_Task objective:_
Take the line containing "Screen dimensions: 666x547" as the first and the last line of the records below as the end, and please set down only what lies between them exactly, both ends included.
[Stored data Boundary: Start]
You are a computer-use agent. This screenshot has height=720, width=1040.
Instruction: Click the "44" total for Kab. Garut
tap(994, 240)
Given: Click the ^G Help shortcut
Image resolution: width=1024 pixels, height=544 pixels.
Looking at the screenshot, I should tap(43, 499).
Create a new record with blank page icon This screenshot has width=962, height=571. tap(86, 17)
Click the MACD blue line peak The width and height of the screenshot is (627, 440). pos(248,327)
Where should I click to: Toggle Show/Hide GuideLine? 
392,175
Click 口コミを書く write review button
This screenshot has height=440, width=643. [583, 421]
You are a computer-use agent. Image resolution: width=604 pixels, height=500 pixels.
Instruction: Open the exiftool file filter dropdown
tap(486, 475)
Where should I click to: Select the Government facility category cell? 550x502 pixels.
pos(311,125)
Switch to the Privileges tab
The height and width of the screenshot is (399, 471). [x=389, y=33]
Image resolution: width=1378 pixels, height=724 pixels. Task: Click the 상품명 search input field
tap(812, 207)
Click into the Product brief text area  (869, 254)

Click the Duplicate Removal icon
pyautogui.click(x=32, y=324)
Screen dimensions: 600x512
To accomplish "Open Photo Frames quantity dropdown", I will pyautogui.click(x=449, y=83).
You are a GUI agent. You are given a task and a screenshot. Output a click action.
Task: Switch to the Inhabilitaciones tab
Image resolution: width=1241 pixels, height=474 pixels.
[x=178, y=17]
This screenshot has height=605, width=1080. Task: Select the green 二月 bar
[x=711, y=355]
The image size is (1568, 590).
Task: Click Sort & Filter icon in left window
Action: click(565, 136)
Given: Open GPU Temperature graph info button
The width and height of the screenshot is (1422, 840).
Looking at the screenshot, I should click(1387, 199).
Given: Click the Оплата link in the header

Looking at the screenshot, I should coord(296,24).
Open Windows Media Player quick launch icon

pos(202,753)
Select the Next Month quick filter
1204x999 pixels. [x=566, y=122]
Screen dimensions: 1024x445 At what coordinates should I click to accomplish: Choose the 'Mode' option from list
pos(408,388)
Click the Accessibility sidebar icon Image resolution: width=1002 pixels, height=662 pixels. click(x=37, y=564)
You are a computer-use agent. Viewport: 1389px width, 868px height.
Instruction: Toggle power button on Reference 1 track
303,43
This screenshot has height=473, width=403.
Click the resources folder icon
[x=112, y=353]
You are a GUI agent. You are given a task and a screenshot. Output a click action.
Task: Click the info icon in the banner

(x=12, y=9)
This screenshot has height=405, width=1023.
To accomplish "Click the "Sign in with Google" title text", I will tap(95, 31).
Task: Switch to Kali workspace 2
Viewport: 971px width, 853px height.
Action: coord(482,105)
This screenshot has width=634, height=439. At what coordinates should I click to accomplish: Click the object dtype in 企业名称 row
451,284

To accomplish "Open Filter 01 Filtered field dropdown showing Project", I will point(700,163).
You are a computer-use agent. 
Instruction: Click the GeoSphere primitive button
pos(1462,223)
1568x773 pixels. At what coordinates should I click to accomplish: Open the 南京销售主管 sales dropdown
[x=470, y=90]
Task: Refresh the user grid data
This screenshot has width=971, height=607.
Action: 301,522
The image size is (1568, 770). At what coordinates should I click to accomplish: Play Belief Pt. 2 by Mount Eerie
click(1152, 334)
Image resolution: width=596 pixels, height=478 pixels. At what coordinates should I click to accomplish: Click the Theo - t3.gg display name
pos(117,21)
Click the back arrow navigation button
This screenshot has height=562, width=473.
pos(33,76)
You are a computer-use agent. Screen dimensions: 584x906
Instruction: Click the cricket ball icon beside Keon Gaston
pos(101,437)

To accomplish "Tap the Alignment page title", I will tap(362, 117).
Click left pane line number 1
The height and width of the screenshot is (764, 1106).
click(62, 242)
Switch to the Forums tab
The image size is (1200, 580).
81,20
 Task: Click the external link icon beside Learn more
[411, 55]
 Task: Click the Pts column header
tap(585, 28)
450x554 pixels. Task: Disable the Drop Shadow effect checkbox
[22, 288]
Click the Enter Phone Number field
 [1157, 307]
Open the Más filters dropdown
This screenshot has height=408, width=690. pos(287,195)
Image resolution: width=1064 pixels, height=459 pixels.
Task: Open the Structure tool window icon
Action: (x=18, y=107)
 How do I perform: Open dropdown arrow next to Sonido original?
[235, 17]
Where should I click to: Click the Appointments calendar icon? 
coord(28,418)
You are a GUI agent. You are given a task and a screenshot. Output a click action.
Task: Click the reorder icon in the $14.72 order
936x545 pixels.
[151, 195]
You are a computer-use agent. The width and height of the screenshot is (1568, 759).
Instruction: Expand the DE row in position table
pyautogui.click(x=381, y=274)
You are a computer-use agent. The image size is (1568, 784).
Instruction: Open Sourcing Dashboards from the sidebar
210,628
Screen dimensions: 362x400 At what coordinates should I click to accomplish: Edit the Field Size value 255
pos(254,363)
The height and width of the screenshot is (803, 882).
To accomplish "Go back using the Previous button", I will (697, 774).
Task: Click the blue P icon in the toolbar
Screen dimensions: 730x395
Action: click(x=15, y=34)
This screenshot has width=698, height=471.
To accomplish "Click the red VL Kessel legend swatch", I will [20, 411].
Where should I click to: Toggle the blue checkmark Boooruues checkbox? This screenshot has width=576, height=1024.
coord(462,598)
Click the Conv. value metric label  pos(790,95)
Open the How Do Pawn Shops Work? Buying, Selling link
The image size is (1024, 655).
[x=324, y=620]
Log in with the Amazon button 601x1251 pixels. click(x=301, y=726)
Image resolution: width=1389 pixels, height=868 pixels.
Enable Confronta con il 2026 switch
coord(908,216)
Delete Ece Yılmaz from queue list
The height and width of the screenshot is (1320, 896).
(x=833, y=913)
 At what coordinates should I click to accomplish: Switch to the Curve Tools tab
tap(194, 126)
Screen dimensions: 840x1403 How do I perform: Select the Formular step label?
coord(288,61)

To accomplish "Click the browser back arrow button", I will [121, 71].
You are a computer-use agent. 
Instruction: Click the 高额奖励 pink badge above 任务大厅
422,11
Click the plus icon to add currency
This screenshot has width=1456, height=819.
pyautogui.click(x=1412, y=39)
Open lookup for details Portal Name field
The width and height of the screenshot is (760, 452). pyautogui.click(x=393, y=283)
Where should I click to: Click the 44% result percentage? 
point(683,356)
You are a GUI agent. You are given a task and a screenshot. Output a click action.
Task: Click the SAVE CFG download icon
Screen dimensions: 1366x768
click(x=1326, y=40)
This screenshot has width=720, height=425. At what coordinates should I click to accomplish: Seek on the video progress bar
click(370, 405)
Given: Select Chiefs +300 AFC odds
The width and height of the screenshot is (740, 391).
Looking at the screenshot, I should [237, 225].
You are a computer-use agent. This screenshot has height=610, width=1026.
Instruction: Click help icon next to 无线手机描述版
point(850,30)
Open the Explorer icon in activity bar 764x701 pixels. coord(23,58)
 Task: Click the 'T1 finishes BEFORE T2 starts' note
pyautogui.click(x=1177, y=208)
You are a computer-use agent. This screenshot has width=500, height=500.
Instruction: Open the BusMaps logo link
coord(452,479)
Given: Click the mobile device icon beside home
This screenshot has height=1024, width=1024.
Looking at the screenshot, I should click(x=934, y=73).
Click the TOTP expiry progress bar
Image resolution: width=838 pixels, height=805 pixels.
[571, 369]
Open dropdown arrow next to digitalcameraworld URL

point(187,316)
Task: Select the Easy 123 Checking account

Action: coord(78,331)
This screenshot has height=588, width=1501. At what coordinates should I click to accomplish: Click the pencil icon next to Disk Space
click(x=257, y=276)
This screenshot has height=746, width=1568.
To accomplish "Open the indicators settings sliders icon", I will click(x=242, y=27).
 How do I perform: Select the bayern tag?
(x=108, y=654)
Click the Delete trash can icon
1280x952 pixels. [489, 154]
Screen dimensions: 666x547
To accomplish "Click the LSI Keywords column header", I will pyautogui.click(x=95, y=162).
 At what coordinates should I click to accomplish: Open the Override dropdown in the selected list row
[Stored data Boundary: End]
_Your response:_
Screen dimensions: 666x547
To accomplish "Click the LSI Keywords column header", I will pyautogui.click(x=95, y=162).
 At what coordinates should I click to accomplish: Open the Override dropdown in the selected list row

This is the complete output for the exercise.